» Task directions: Take the data below and filter it for lines containing the word "section"; show each line found.

Pixel coordinate grounding data

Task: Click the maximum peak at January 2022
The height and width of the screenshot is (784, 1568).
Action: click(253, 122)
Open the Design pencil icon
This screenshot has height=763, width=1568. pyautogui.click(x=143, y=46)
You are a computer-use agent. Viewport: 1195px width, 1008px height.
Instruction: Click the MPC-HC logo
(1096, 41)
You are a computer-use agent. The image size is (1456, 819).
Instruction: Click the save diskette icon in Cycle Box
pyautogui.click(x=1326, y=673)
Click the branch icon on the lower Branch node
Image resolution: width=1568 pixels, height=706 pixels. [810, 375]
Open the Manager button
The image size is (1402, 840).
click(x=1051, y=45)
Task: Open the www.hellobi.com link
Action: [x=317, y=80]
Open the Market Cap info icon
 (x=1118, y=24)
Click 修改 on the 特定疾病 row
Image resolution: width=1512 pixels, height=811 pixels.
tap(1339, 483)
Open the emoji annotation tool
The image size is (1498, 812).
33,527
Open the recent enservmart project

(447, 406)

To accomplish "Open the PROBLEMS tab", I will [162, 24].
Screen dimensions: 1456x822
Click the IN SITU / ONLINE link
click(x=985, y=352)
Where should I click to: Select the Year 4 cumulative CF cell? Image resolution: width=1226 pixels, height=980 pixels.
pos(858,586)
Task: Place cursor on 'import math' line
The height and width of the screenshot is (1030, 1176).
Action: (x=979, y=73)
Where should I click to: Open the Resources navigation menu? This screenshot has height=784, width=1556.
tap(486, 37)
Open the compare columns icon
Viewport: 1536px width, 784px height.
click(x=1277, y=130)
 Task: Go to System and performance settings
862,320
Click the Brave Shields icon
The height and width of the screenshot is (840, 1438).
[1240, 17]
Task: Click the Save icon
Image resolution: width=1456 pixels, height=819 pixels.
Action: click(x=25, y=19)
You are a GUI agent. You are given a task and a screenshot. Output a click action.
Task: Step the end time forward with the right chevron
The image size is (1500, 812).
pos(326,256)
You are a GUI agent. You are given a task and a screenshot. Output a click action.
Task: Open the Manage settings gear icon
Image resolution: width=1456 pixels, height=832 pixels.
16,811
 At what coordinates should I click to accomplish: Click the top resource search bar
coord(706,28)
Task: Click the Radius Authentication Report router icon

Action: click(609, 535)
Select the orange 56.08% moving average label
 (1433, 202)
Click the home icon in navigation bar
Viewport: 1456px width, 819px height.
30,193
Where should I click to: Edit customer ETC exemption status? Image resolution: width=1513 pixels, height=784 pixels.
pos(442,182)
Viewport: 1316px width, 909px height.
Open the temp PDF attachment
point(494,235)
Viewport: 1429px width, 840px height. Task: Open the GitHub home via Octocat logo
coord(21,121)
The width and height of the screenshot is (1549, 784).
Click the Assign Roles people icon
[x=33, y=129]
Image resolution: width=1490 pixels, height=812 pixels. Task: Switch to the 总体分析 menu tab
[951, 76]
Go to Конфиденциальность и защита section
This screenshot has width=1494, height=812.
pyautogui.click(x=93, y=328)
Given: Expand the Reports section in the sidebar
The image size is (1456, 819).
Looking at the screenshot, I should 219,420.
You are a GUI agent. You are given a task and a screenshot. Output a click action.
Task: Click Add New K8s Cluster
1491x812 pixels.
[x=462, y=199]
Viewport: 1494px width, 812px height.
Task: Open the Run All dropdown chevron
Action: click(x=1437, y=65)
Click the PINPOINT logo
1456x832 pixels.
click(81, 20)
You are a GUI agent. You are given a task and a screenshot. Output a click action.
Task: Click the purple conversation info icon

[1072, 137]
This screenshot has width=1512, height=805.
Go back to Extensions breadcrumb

» Task output:
Go to Конфиденциальность и защита section
Given: Expand the Reports section in the sidebar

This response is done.